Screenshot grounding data
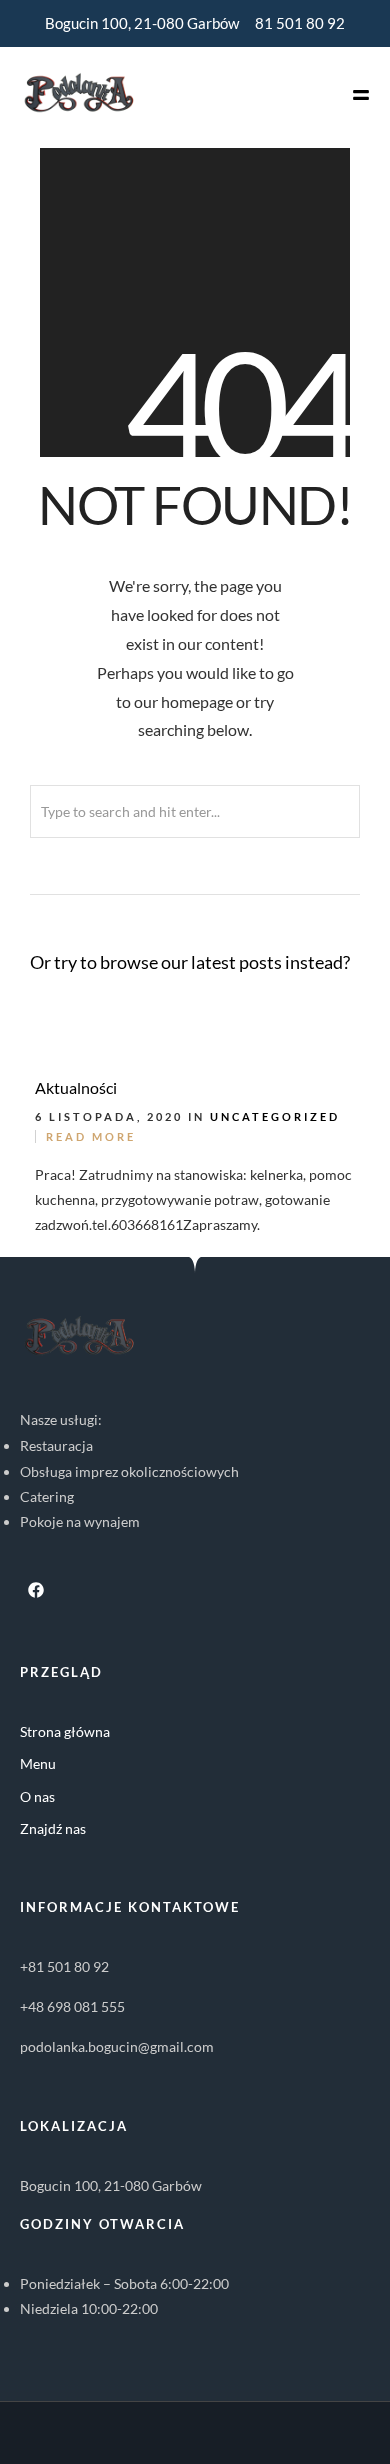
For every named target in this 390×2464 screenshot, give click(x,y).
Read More (91, 1136)
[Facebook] (36, 1590)
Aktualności (76, 1087)
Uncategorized (275, 1116)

• **TASK DESCRIPTION**: In the reply, each line of the data must appear exactly as written, and no picture may appear.

• **RESPONSE**:
For every named target in this 390×2464 screenshot, give click(x,y).
Read More (91, 1136)
[Facebook] (36, 1590)
Aktualności (76, 1087)
Uncategorized (275, 1116)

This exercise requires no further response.